### Your task
Your answer should be the lines from the start of the records through the line with "2017 (801, 1247)", copied word for word.

=======

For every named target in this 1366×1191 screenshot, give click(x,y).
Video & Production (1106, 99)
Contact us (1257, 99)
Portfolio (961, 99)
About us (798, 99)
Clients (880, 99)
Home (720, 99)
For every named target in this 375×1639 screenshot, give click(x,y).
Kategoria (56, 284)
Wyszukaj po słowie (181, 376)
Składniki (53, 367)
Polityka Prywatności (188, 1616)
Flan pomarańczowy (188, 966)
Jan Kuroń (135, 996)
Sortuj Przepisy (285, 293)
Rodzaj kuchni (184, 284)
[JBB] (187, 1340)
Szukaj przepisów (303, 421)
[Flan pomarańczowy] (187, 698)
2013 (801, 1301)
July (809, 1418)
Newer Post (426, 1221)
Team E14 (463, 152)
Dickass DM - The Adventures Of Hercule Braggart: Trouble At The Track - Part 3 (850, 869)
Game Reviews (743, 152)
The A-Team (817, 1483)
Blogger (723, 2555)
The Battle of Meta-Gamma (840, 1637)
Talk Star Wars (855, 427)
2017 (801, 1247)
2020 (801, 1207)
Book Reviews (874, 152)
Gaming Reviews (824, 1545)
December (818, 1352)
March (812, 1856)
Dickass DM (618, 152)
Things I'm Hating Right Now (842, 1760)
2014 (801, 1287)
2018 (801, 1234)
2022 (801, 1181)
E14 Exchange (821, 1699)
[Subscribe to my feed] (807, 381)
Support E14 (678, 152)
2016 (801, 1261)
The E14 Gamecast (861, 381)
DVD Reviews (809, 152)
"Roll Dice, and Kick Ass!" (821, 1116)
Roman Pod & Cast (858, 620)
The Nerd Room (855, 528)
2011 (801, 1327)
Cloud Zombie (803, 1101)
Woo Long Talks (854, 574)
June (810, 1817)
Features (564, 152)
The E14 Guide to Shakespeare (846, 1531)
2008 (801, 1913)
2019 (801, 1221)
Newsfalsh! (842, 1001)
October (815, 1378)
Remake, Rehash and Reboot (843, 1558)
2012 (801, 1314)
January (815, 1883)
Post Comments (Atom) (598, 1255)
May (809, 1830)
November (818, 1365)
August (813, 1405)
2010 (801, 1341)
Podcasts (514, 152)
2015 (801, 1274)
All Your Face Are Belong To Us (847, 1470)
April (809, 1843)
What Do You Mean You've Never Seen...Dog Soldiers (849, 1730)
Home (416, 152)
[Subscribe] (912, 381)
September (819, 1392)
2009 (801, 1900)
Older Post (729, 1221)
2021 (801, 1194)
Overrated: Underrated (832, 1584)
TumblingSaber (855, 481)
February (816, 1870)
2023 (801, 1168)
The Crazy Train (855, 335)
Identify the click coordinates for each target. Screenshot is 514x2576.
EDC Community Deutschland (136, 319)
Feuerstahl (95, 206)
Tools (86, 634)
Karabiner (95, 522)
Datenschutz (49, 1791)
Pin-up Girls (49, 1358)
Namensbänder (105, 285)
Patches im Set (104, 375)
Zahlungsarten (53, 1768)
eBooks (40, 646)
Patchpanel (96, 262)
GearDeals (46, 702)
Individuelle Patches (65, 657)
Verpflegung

=======

### Problem solution
For every named target in this 1366×1191 screenshot, give click(x,y).
Video & Production (1106, 99)
Contact us (1257, 99)
Portfolio (961, 99)
About us (798, 99)
Clients (880, 99)
Home (720, 99)
For every named target in this 375×1639 screenshot, give click(x,y).
Kategoria (56, 284)
Wyszukaj po słowie (181, 376)
Składniki (53, 367)
Polityka Prywatności (188, 1616)
Flan pomarańczowy (188, 966)
Jan Kuroń (135, 996)
Sortuj Przepisy (285, 293)
Rodzaj kuchni (184, 284)
[JBB] (187, 1340)
Szukaj przepisów (303, 421)
[Flan pomarańczowy] (187, 698)
2013 (801, 1301)
July (809, 1418)
Newer Post (426, 1221)
Team E14 (463, 152)
Dickass DM - The Adventures Of Hercule Braggart: Trouble At The Track - Part 3 (850, 869)
Game Reviews (743, 152)
The A-Team (817, 1483)
Blogger (723, 2555)
The Battle of Meta-Gamma (840, 1637)
Talk Star Wars (855, 427)
2017 (801, 1247)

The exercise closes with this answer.